__Exercise instructions__. After finding "Task: Switch to mobile responsive view" in the data, write out its line and all following lines without change, up to and including the last one. Leave out pictures.
[Supplied material Boundary: Start]
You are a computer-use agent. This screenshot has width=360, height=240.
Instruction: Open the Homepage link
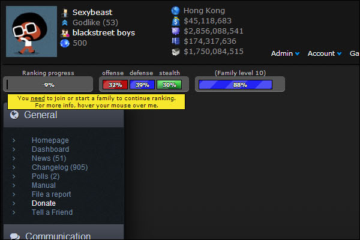[x=50, y=140]
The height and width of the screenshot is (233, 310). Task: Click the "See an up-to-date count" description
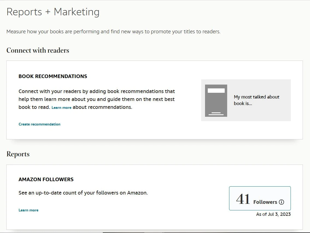click(83, 193)
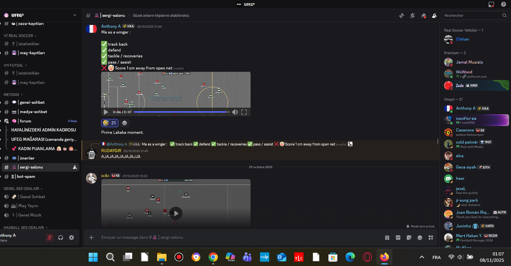The height and width of the screenshot is (266, 511).
Task: Open the emoji picker in message bar
Action: click(420, 238)
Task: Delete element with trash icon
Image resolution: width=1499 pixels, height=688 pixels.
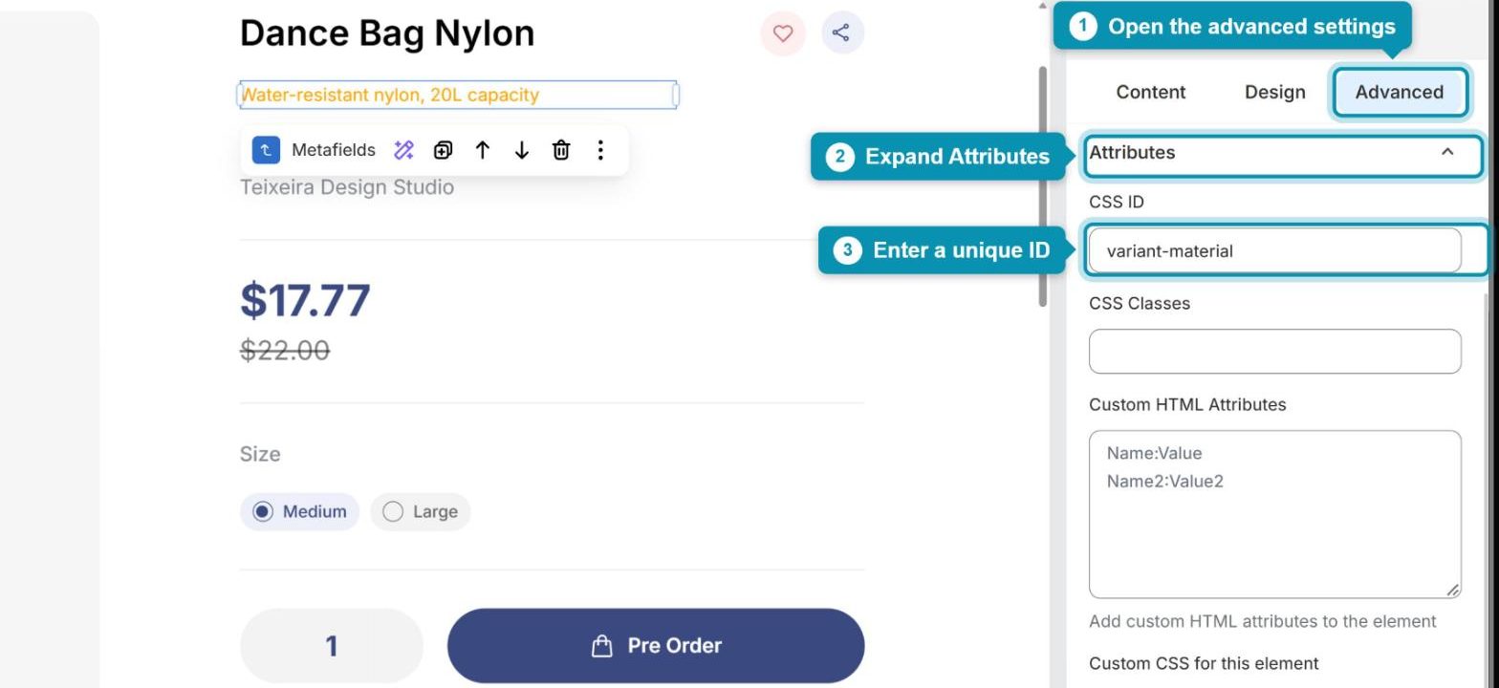Action: 561,150
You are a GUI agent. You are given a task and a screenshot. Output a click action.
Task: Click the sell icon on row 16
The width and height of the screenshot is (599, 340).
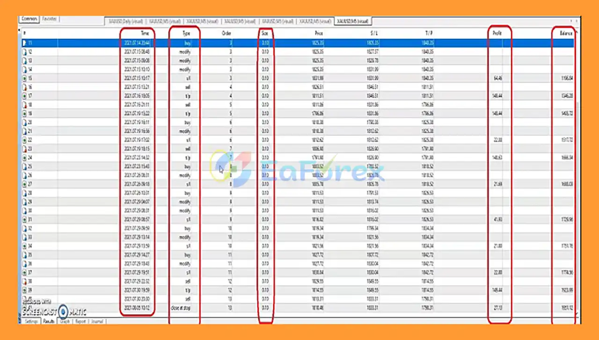tap(25, 87)
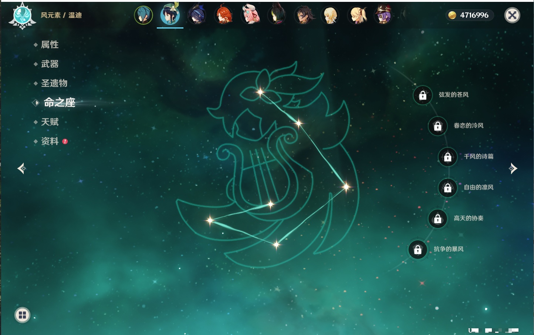This screenshot has width=534, height=335.
Task: Choose the pink-haired horned character avatar
Action: click(x=250, y=16)
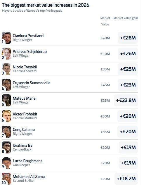Click the +€18.2M gain badge

(x=126, y=179)
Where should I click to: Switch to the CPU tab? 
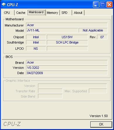[8, 13]
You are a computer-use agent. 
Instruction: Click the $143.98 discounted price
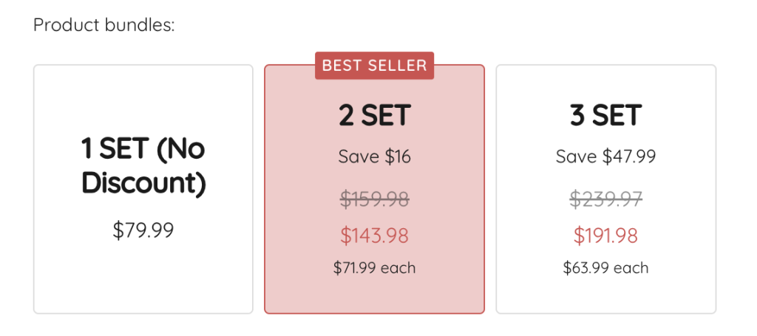tap(374, 236)
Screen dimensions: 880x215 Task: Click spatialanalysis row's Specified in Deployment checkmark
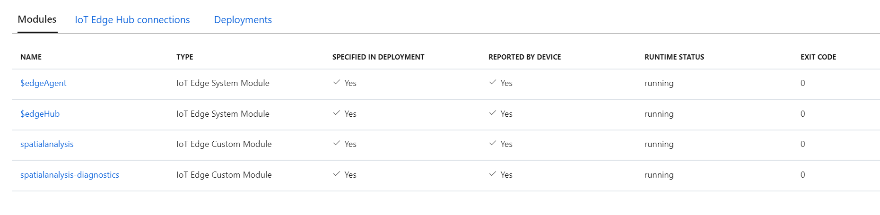(x=337, y=144)
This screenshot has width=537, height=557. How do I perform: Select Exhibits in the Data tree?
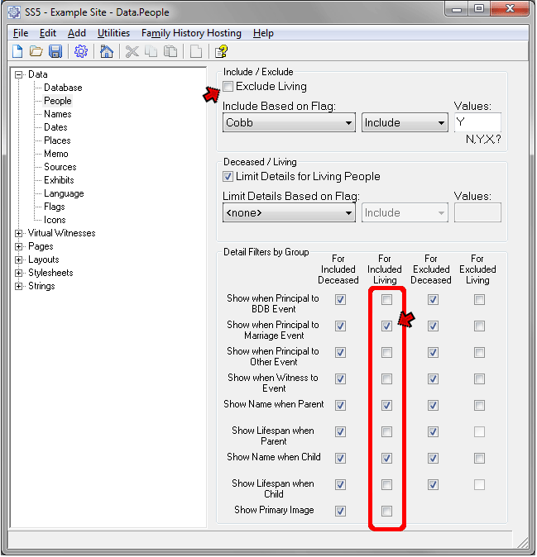point(59,180)
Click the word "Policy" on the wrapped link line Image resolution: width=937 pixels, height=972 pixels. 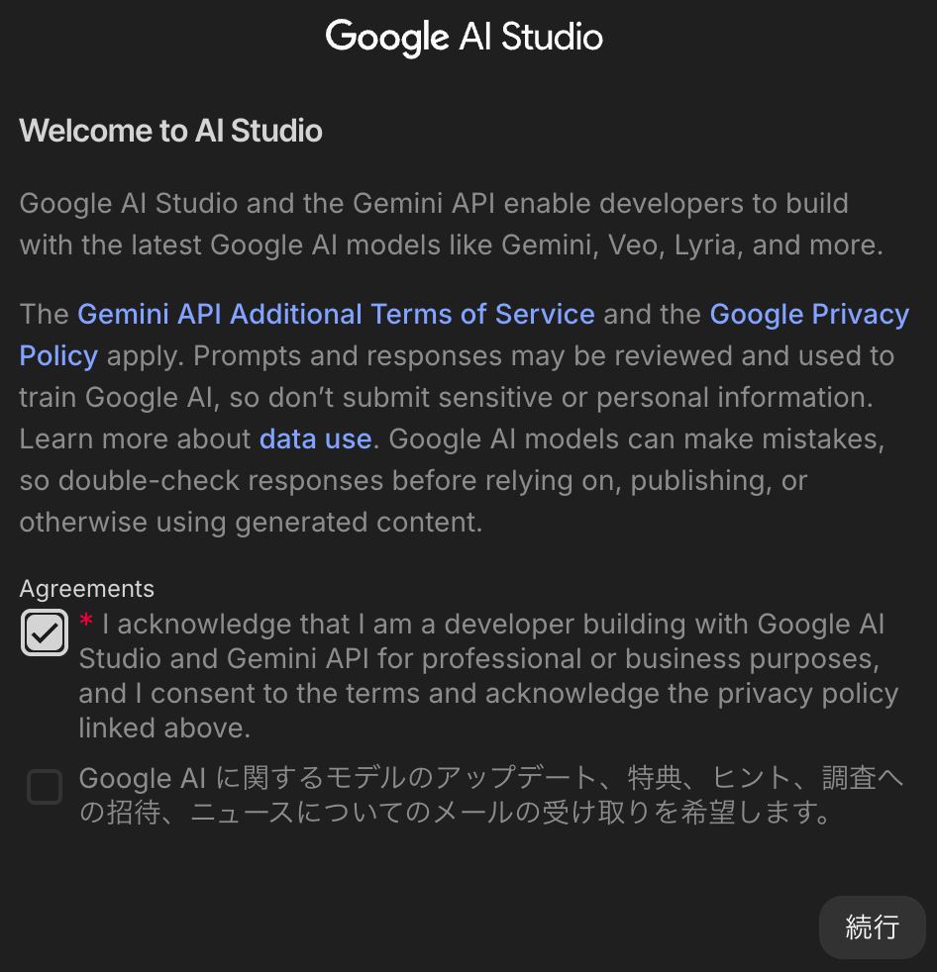click(58, 356)
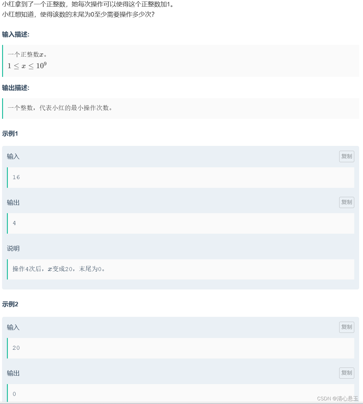Click the 示例2 section heading
Viewport: 363px width, 404px height.
coord(10,305)
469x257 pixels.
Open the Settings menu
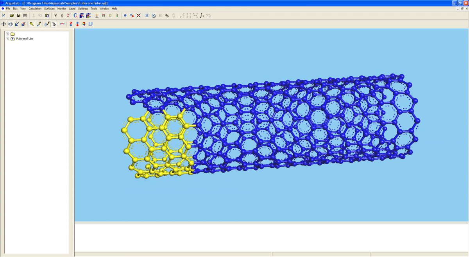[x=83, y=8]
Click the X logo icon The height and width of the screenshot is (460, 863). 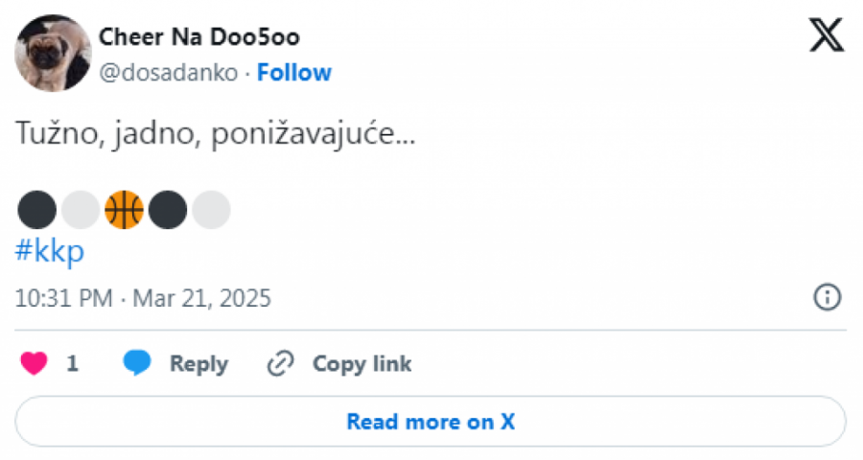pos(826,35)
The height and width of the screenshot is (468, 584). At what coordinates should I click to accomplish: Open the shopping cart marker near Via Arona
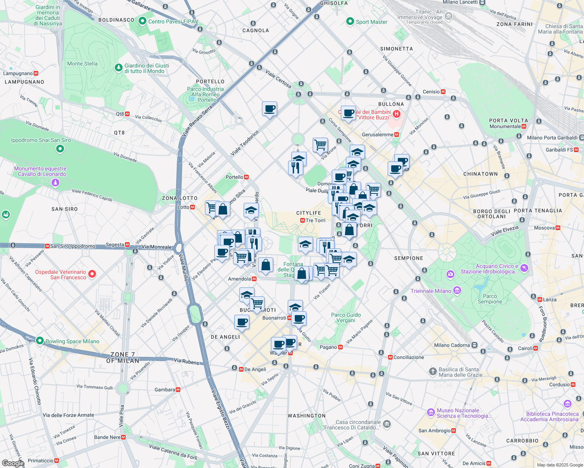point(320,145)
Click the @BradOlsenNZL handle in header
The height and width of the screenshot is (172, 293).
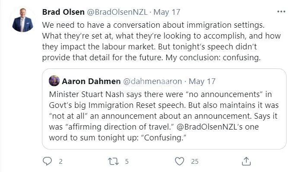[117, 12]
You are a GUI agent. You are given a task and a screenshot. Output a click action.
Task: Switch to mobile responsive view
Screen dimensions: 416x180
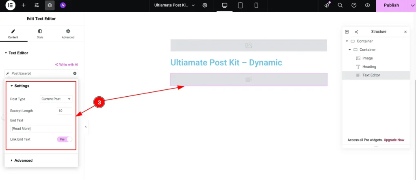point(256,5)
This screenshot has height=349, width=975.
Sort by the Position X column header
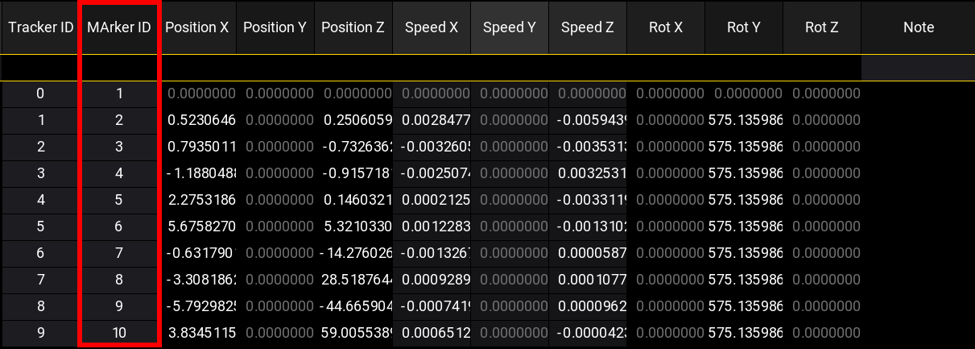196,27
[Supplied material Boundary: End]
__Task output__.
Task: Switch to mobile responsive view
Screen dimensions: 416x180
point(256,5)
This screenshot has height=349, width=975.
Sort by the Position X column header
196,27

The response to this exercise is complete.